When you reach the line containing "Recurring Deposit Calculator (58, 2206)" in the records below, start copying exactly, and stop once you have copied the line containing "Car Loan BT-Top-Up Calculator (61, 2219)".

::::

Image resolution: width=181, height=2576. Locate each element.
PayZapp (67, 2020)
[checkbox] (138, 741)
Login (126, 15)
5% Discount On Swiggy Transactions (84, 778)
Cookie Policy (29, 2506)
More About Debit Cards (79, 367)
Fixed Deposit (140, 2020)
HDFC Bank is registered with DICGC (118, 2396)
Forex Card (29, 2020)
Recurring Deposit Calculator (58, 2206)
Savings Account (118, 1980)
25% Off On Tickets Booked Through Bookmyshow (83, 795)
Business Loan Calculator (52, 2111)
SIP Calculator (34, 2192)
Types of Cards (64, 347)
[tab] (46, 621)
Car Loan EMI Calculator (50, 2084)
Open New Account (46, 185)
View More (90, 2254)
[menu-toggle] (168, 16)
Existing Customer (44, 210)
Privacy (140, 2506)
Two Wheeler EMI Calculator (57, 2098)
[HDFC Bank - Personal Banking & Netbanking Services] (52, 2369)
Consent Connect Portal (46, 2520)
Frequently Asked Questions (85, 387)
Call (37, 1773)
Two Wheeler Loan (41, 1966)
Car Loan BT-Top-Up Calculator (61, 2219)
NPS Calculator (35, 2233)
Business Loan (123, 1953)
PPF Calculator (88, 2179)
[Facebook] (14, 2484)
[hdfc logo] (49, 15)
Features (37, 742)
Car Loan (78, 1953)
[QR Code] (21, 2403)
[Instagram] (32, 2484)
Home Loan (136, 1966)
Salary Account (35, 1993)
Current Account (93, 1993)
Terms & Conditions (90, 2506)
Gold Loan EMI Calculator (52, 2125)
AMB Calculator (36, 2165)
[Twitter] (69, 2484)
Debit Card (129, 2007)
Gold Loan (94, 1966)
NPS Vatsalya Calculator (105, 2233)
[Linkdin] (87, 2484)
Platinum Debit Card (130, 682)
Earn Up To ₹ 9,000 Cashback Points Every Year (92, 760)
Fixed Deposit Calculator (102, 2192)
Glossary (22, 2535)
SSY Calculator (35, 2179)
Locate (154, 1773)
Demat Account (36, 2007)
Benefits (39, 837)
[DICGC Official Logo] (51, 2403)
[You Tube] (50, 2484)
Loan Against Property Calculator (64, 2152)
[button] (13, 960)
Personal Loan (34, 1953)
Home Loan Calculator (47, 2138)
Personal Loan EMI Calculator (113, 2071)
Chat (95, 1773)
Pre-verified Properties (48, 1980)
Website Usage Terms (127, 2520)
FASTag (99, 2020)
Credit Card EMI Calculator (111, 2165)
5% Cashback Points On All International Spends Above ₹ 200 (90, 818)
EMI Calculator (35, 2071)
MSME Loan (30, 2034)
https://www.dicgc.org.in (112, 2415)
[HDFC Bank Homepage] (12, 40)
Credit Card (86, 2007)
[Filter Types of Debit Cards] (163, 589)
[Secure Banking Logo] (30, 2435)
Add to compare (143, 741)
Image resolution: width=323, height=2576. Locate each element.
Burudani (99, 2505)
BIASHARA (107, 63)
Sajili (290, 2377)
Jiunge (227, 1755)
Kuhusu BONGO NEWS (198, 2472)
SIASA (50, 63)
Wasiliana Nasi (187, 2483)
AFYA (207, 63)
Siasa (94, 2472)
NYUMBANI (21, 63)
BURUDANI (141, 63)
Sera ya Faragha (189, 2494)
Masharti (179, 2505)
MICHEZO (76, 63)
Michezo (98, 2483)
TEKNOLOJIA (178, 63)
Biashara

::::

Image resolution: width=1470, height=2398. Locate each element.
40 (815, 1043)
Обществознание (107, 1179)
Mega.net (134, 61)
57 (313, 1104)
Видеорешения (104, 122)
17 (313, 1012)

::::

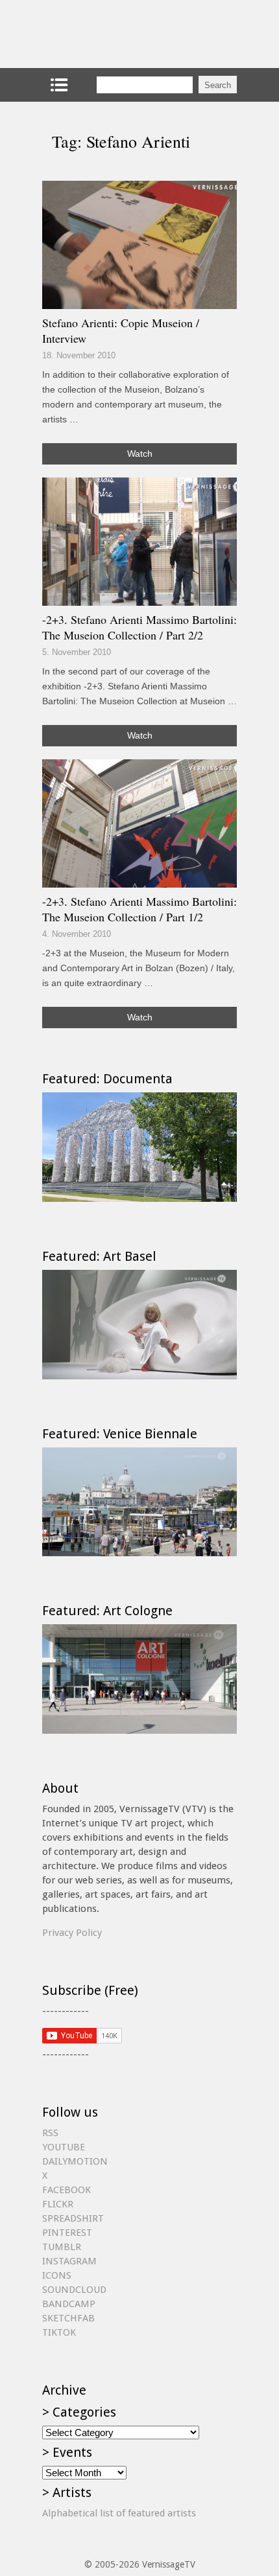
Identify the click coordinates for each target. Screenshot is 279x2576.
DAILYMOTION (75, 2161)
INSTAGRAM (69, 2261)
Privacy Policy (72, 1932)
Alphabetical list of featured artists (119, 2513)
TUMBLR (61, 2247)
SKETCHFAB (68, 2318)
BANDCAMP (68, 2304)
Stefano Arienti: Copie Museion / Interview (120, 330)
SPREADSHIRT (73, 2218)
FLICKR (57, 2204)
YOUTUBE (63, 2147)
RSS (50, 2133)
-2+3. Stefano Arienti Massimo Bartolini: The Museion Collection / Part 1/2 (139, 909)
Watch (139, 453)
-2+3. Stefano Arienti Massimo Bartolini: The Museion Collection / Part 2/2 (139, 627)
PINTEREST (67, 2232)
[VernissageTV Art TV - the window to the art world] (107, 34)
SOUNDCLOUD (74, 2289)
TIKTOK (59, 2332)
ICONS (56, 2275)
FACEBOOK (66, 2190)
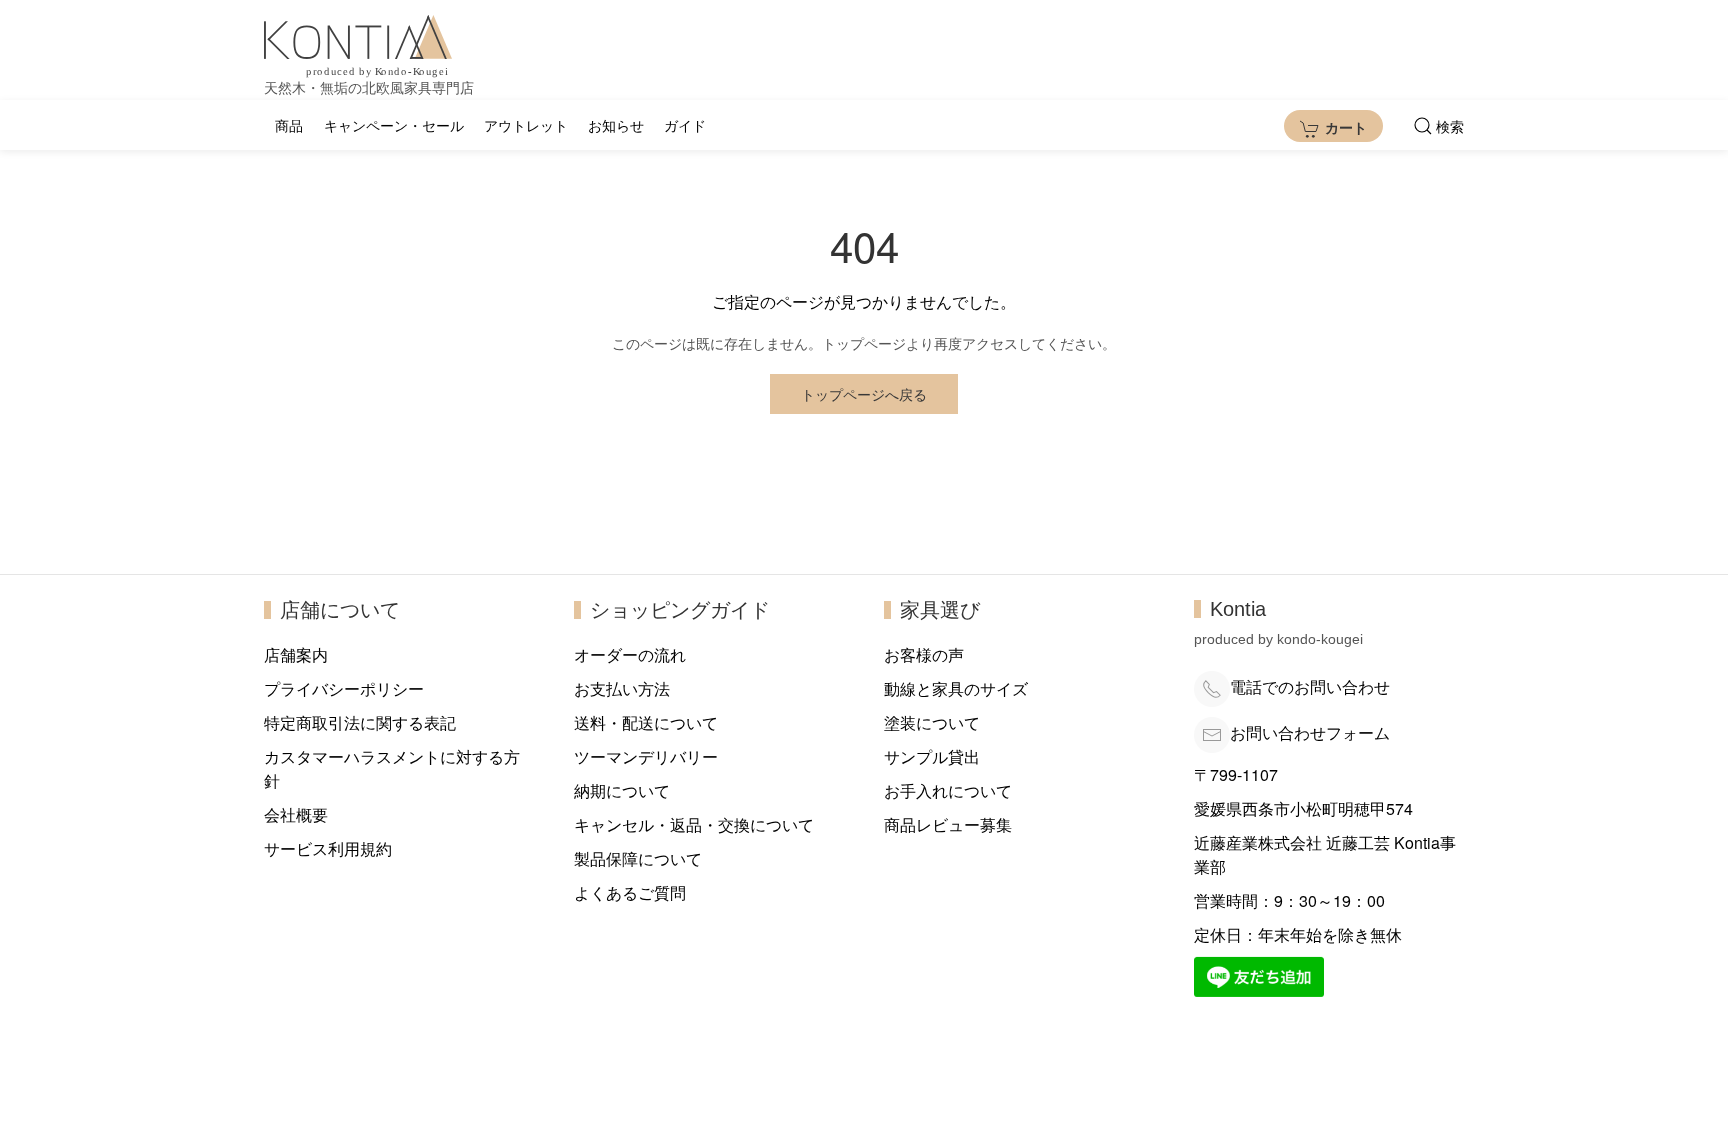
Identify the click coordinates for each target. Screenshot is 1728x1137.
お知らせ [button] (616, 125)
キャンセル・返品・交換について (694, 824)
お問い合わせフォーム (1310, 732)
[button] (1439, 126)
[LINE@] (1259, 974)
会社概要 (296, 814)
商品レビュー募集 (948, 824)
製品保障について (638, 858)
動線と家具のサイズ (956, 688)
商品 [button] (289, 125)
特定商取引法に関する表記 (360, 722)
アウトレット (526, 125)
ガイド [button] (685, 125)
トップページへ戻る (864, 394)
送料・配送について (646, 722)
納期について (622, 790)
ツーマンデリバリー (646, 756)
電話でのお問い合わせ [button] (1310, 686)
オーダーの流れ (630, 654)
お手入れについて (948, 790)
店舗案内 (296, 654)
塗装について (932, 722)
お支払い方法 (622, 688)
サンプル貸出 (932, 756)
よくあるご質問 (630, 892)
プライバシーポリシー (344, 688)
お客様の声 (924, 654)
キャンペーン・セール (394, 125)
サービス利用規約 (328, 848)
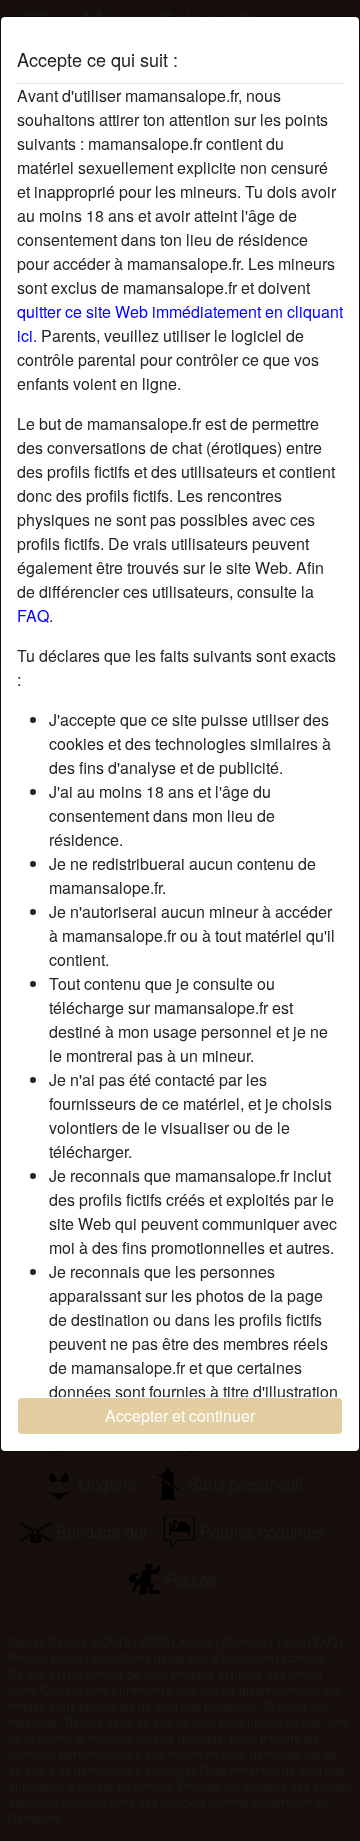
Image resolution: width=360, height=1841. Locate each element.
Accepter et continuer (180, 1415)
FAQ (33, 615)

::::

**Response below**
Recurring Deposit Calculator (58, 2206)
Savings Account (118, 1980)
25% Off On Tickets Booked Through Bookmyshow (83, 795)
Business Loan Calculator (52, 2111)
SIP Calculator (34, 2192)
Types of Cards (64, 347)
[tab] (46, 621)
Car Loan EMI Calculator (50, 2084)
Open New Account (46, 185)
View More (90, 2254)
[menu-toggle] (168, 16)
Existing Customer (44, 210)
Privacy (140, 2506)
Two Wheeler EMI Calculator (57, 2098)
[HDFC Bank - Personal Banking & Netbanking Services] (52, 2369)
Consent Connect Portal (46, 2520)
Frequently Asked Questions (85, 387)
Call (37, 1773)
Two Wheeler Loan (41, 1966)
Car Loan BT-Top-Up Calculator (61, 2219)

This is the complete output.